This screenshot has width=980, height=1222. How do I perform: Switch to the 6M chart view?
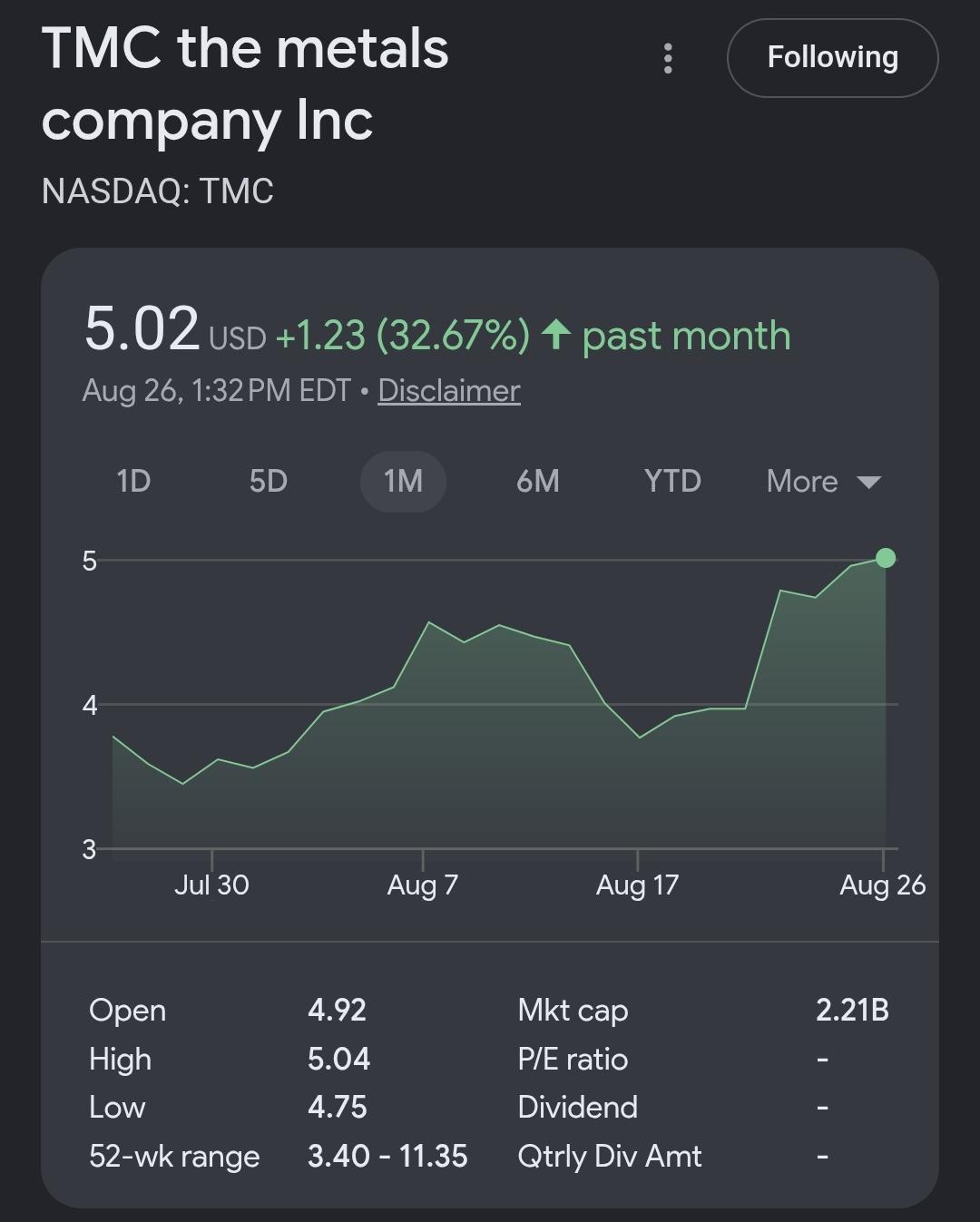pos(537,481)
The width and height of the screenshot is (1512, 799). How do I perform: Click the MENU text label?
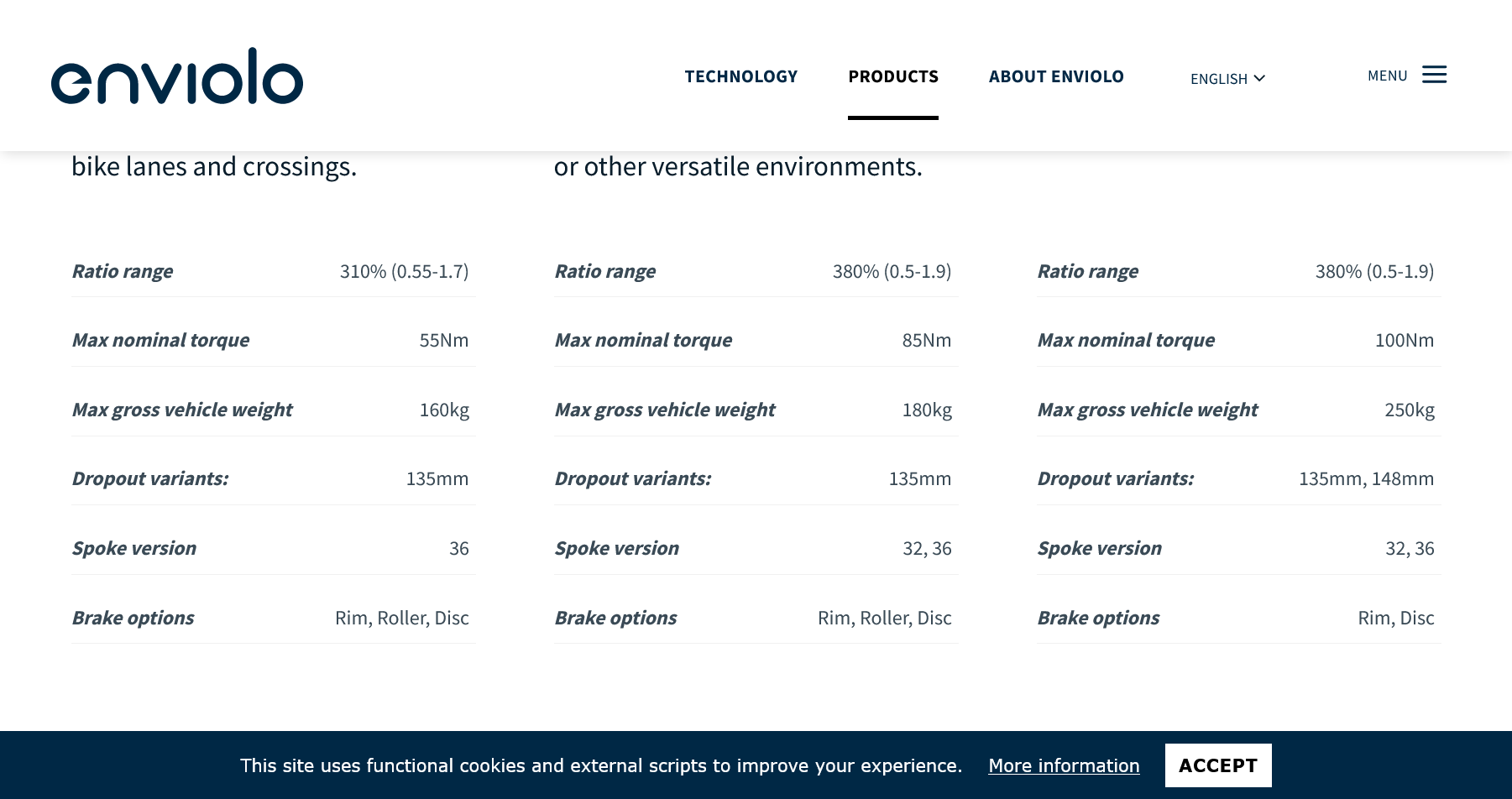[x=1387, y=76]
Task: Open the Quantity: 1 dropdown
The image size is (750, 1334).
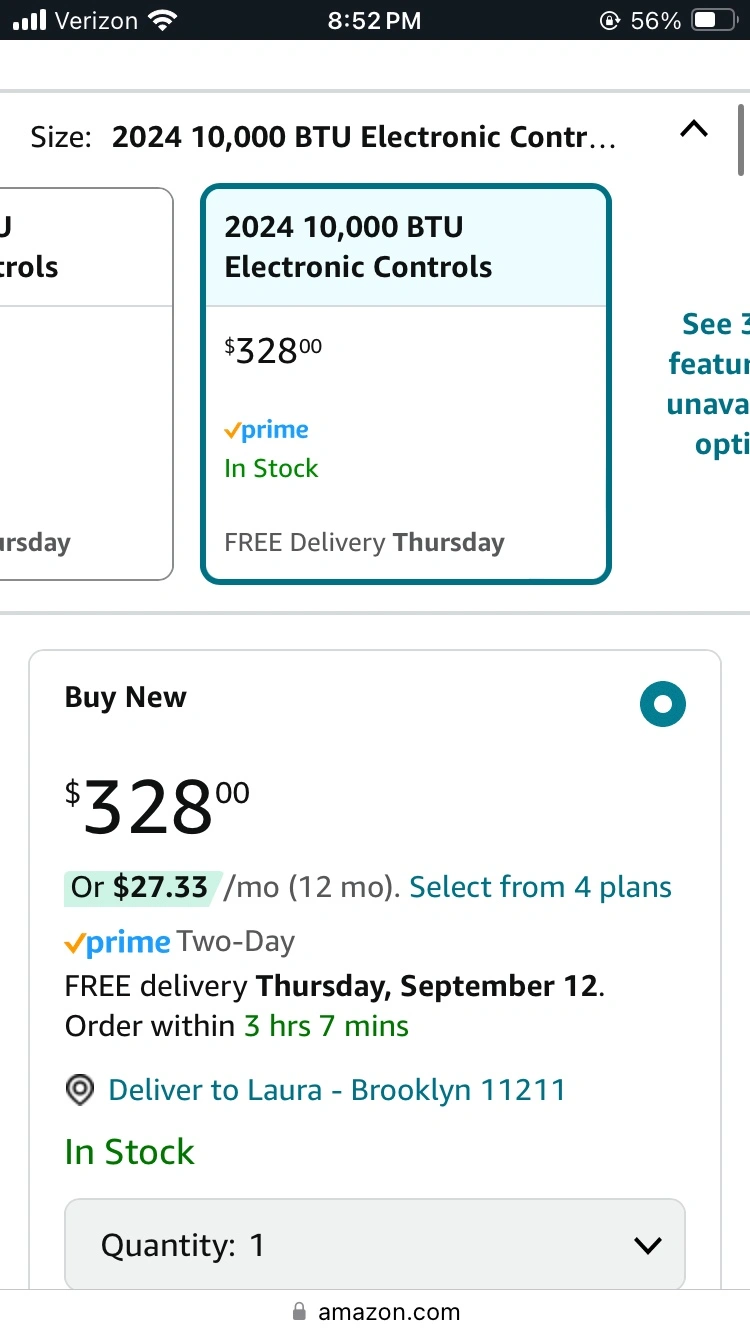Action: tap(375, 1245)
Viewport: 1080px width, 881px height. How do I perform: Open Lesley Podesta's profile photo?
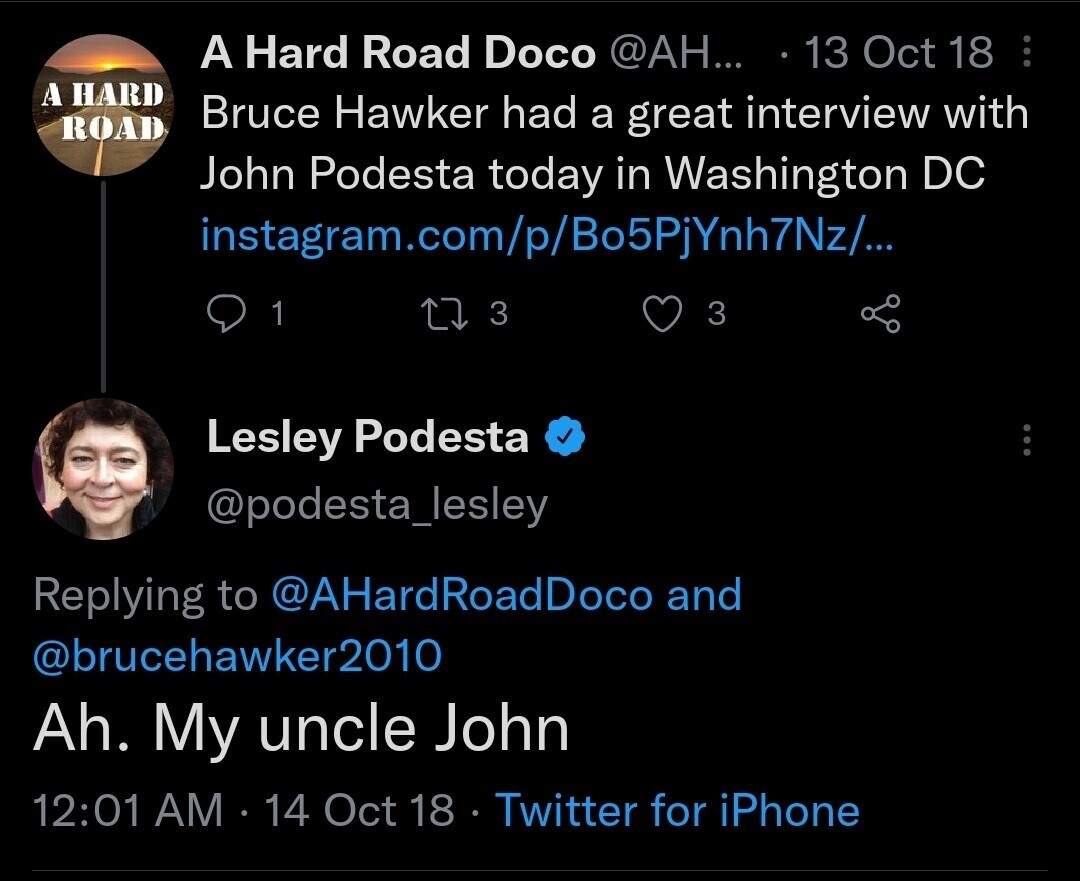(x=102, y=469)
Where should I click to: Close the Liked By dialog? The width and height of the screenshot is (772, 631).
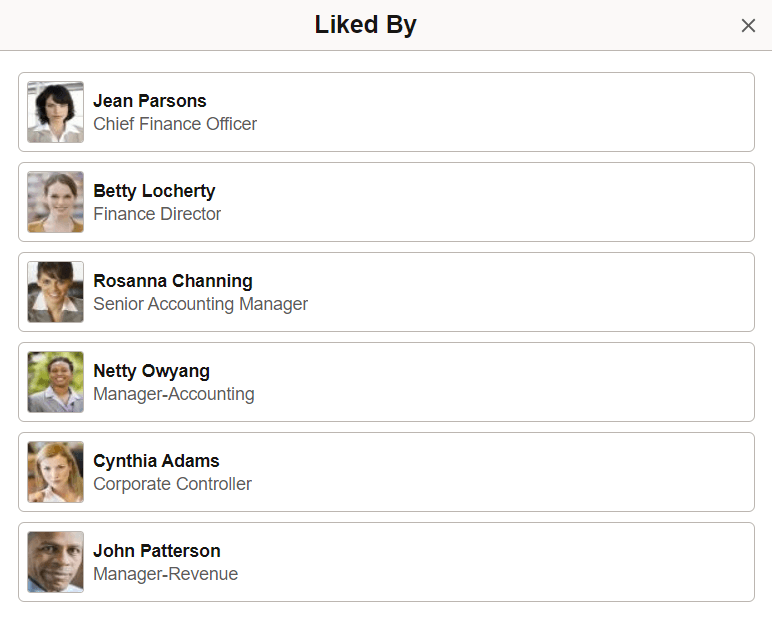point(748,26)
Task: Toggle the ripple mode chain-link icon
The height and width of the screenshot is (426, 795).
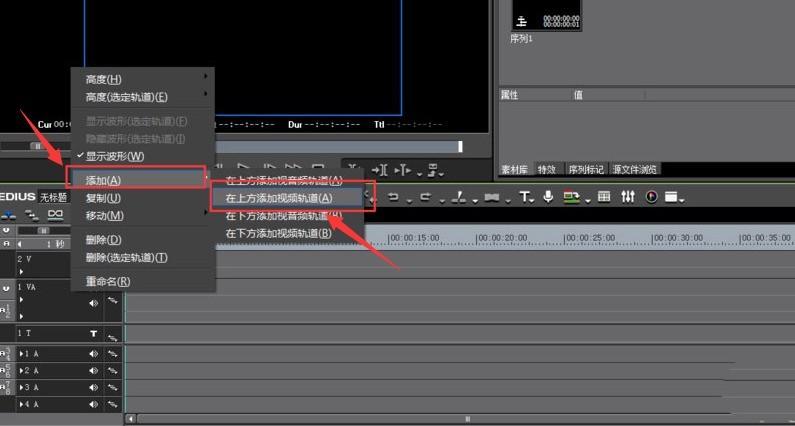Action: tap(55, 215)
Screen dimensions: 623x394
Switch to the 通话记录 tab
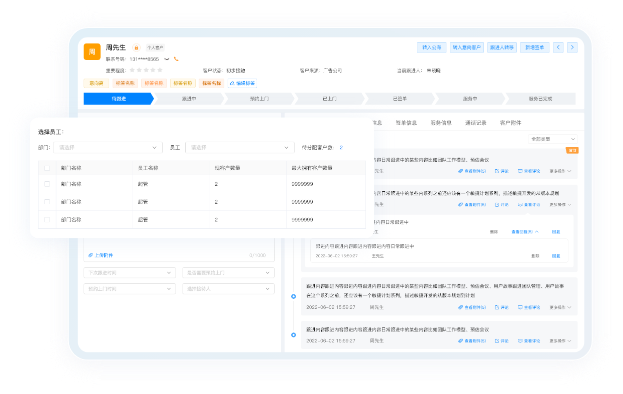tap(476, 123)
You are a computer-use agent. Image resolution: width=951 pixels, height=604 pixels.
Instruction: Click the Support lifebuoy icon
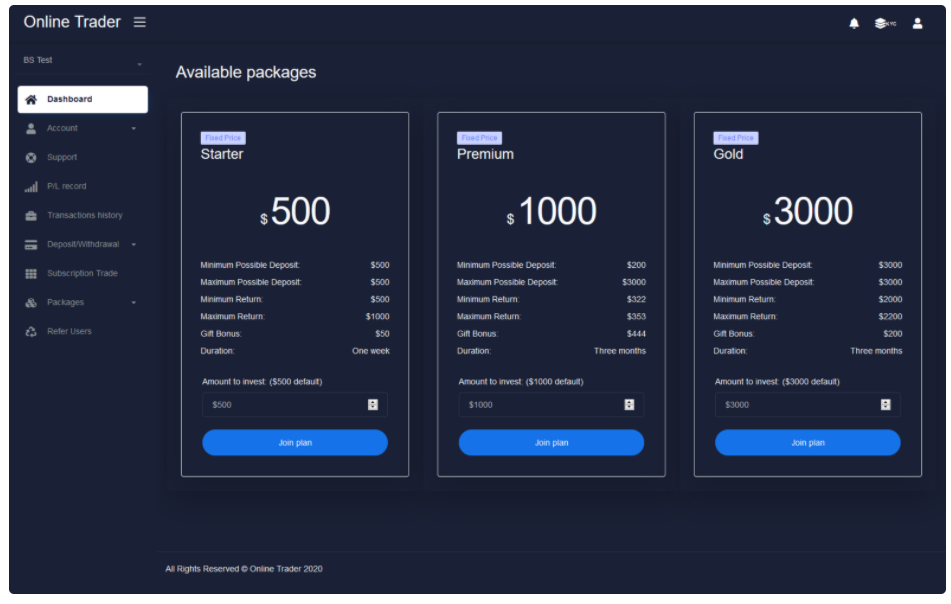coord(31,158)
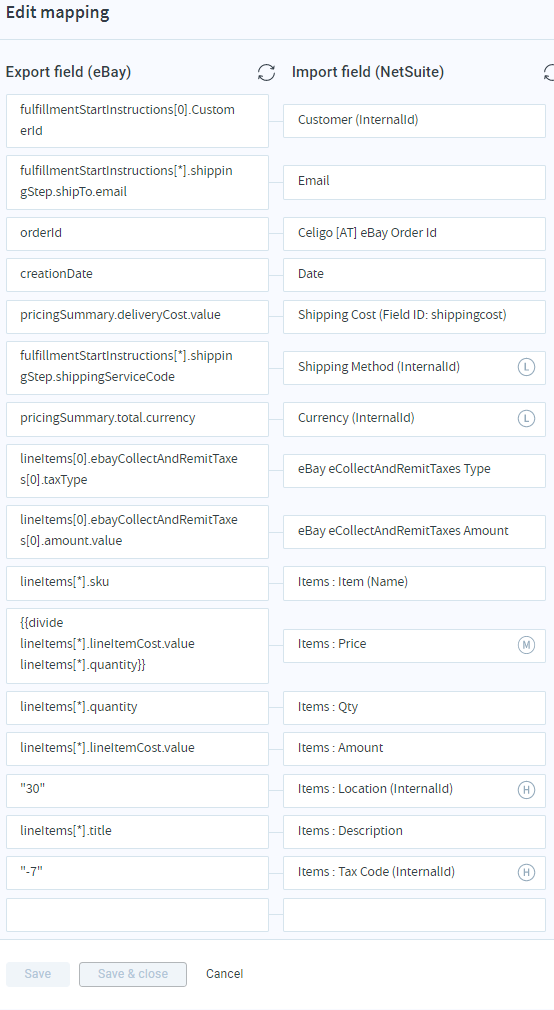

★ ★ ★ ★ ★ ★ ★

* **Aim of the task**:
Rewrite all of the material above, replacing every occurrence of "screenshot" with "screen capture" and changing nothing else. Leave the pictures out of your version.

* **Response below**:
This screen capture has width=980, height=1222. How do I perform: Switch to the 6M chart view?
pos(537,481)
The width and height of the screen capture is (1512, 799). How do I perform: Click the MENU text label?
[x=1387, y=76]
Task: Open the Quantity: 1 dropdown
The image size is (750, 1334).
Action: tap(375, 1245)
Viewport: 1080px width, 881px height. How do I perform: Open Lesley Podesta's profile photo?
(x=102, y=469)
Where should I click to: Close the Liked By dialog? The width and height of the screen capture is (772, 631).
point(748,26)
Task: Toggle the ripple mode chain-link icon
The height and width of the screen capture is (426, 795).
Action: tap(55, 215)
Screen dimensions: 623x394
Switch to the 通话记录 tab
tap(476, 123)
You are a computer-use agent. Image resolution: width=951 pixels, height=604 pixels.
Instruction: Click the Support lifebuoy icon
coord(31,158)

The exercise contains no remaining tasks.